#### Exercise material

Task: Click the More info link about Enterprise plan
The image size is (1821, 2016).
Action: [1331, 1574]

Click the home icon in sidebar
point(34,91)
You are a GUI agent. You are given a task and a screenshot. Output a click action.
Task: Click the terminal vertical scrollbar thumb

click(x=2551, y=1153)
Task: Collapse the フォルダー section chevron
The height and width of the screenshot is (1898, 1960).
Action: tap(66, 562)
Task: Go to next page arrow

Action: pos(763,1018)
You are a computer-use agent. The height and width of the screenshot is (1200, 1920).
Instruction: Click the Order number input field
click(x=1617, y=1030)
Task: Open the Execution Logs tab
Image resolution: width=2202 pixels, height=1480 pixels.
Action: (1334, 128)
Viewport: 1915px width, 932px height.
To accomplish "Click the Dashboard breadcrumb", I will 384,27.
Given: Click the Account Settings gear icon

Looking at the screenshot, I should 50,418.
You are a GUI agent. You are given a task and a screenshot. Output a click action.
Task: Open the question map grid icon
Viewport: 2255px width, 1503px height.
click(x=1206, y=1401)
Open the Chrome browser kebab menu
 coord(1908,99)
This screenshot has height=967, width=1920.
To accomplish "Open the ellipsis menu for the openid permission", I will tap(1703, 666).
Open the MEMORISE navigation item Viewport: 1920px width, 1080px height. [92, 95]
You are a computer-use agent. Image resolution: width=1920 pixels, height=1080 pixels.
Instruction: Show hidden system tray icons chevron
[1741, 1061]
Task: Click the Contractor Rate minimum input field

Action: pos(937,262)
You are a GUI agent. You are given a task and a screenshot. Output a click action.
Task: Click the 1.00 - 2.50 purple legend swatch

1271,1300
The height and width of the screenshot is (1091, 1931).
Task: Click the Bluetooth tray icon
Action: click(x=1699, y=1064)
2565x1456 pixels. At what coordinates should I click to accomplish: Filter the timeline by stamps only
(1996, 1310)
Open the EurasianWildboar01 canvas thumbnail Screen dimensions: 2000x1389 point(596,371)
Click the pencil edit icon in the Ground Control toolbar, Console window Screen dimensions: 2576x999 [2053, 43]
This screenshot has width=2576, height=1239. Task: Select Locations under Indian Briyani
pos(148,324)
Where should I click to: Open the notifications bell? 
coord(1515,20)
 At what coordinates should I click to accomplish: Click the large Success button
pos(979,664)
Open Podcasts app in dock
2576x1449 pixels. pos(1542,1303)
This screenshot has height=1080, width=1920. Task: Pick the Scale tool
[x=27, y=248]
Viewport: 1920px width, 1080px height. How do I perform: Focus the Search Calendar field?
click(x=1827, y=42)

########

## What is being asked
Working through the records above, copy each one exactly.

## Exercise solution
Task: Click the More info link about Enterprise plan
The image size is (1821, 2016).
Action: [1331, 1574]

Click the home icon in sidebar
point(34,91)
You are a GUI agent. You are given a task and a screenshot. Output a click action.
Task: Click the terminal vertical scrollbar thumb

click(x=2551, y=1153)
Task: Collapse the フォルダー section chevron
The height and width of the screenshot is (1898, 1960).
Action: tap(66, 562)
Task: Go to next page arrow

Action: pos(763,1018)
You are a computer-use agent. The height and width of the screenshot is (1200, 1920).
Instruction: Click the Order number input field
click(x=1617, y=1030)
Task: Open the Execution Logs tab
Image resolution: width=2202 pixels, height=1480 pixels.
Action: (1334, 128)
Viewport: 1915px width, 932px height.
To accomplish "Click the Dashboard breadcrumb", I will 384,27.
Given: Click the Account Settings gear icon

Looking at the screenshot, I should 50,418.
You are a GUI agent. You are given a task and a screenshot. Output a click action.
Task: Open the question map grid icon
Viewport: 2255px width, 1503px height.
click(x=1206, y=1401)
Open the Chrome browser kebab menu
 coord(1908,99)
This screenshot has height=967, width=1920.
To accomplish "Open the ellipsis menu for the openid permission", I will tap(1703, 666).
Open the MEMORISE navigation item Viewport: 1920px width, 1080px height. [92, 95]
You are a computer-use agent. Image resolution: width=1920 pixels, height=1080 pixels.
Instruction: Show hidden system tray icons chevron
[1741, 1061]
Task: Click the Contractor Rate minimum input field

Action: pos(937,262)
You are a GUI agent. You are given a task and a screenshot. Output a click action.
Task: Click the 1.00 - 2.50 purple legend swatch

1271,1300
The height and width of the screenshot is (1091, 1931).
Task: Click the Bluetooth tray icon
Action: click(x=1699, y=1064)
2565x1456 pixels. At what coordinates should I click to accomplish: Filter the timeline by stamps only
(1996, 1310)
Open the EurasianWildboar01 canvas thumbnail Screen dimensions: 2000x1389 point(596,371)
Click the pencil edit icon in the Ground Control toolbar, Console window Screen dimensions: 2576x999 [2053, 43]
This screenshot has width=2576, height=1239. Task: Select Locations under Indian Briyani
pos(148,324)
Where should I click to: Open the notifications bell? 
coord(1515,20)
 At what coordinates should I click to accomplish: Click the large Success button
pos(979,664)
Open Podcasts app in dock
2576x1449 pixels. pos(1542,1303)
This screenshot has height=1080, width=1920. Task: Pick the Scale tool
[x=27, y=248]
Viewport: 1920px width, 1080px height. How do I perform: Focus the Search Calendar field?
click(x=1827, y=42)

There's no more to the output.